Le sel a eu cours non-seulement en Abyssinie, mais à Sumatra, au Mexique et ailleurs encore. Des pains de benjoin ou de cire à Sumatra, des plumes rouges dans les îles de l’Océan pacifique, des briques de thé en Tartarie, des pelles ou des pioches de fer chez les Malgaches, sont des formes particulières de la monnaie. Les remarques d’Adam Smith sur les clous qui servaient à cet usage dans certains villages d’Écosse reviendront à la mémoire de beaucoup de lecteurs, et n’ont pas besoin d’être reproduites ici. M. Michel Chevalier a cité un cas tout à fait analogue qui s’est présenté dans un des districts houillers de la France.

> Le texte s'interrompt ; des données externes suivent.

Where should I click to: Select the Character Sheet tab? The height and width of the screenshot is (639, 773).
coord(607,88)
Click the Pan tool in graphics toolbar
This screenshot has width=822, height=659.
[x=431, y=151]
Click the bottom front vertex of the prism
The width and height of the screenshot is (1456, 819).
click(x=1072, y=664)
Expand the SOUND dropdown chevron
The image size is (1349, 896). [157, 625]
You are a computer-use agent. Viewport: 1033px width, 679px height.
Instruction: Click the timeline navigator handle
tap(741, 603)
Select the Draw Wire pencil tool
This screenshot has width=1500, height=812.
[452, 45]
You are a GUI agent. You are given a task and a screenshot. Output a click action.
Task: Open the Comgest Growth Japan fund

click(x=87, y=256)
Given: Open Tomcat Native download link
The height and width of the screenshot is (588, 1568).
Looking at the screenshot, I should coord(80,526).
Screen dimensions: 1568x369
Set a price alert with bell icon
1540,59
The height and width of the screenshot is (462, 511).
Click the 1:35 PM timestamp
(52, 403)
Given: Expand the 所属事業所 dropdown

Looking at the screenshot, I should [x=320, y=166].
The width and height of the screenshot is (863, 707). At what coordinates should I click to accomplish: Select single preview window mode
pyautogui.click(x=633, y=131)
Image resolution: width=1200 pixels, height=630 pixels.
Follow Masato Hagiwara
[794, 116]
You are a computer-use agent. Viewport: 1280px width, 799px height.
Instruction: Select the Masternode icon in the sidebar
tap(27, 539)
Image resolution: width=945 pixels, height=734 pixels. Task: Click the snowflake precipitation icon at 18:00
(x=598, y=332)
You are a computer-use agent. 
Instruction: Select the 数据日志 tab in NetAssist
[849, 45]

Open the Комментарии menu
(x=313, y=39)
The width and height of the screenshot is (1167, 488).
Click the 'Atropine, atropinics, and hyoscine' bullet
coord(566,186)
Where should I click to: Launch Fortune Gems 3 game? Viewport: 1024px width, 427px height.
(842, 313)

Si les limites de cet ouvrage le permettaient, il serait intéressant de discuter l’hypothèse assez vraisemblable émise par Boucher de Perthes, et suivant laquelle ces beaux ustensiles de pierre que l’on trouve maintenant en si grand nombre doivent peut-être, après tout, être comptés parmi les plus anciens moyens d’échange. Quelques-uns de ces instruments sont faits de jade, de néphrite, ou d’autres pierres dures qui provenaient de contrées très-éloignées de celles où on les a rencontrées, de sorte qu’un trafic actif alimenté par ces ustensiles doit avoir eu lieu à des époques sur lesquelles nous n’avons aucun renseignement.

Dans les auteurs classiques nous trouvons quelques allusions obscures à une monnaie de bois qui aurait eu cours chez les Byzantins, et à un talent de bois qui aurait été employé à Antioche et à Alexandrie ; mais faute d’informations plus précises sur la nature de cette monnaie, nous devons nous borner à en faire mention.


  1. Travels in Alaska, etc., par P. Whymper, p. 225.
  2. Gladstone, Juventus mundi, p. 534.
  3. Voyez un opuscule intitulé : Deux lettres à M. Wood sur les espèces et la monnaie ayant cours dans les îles Leeward. Londres, 1740.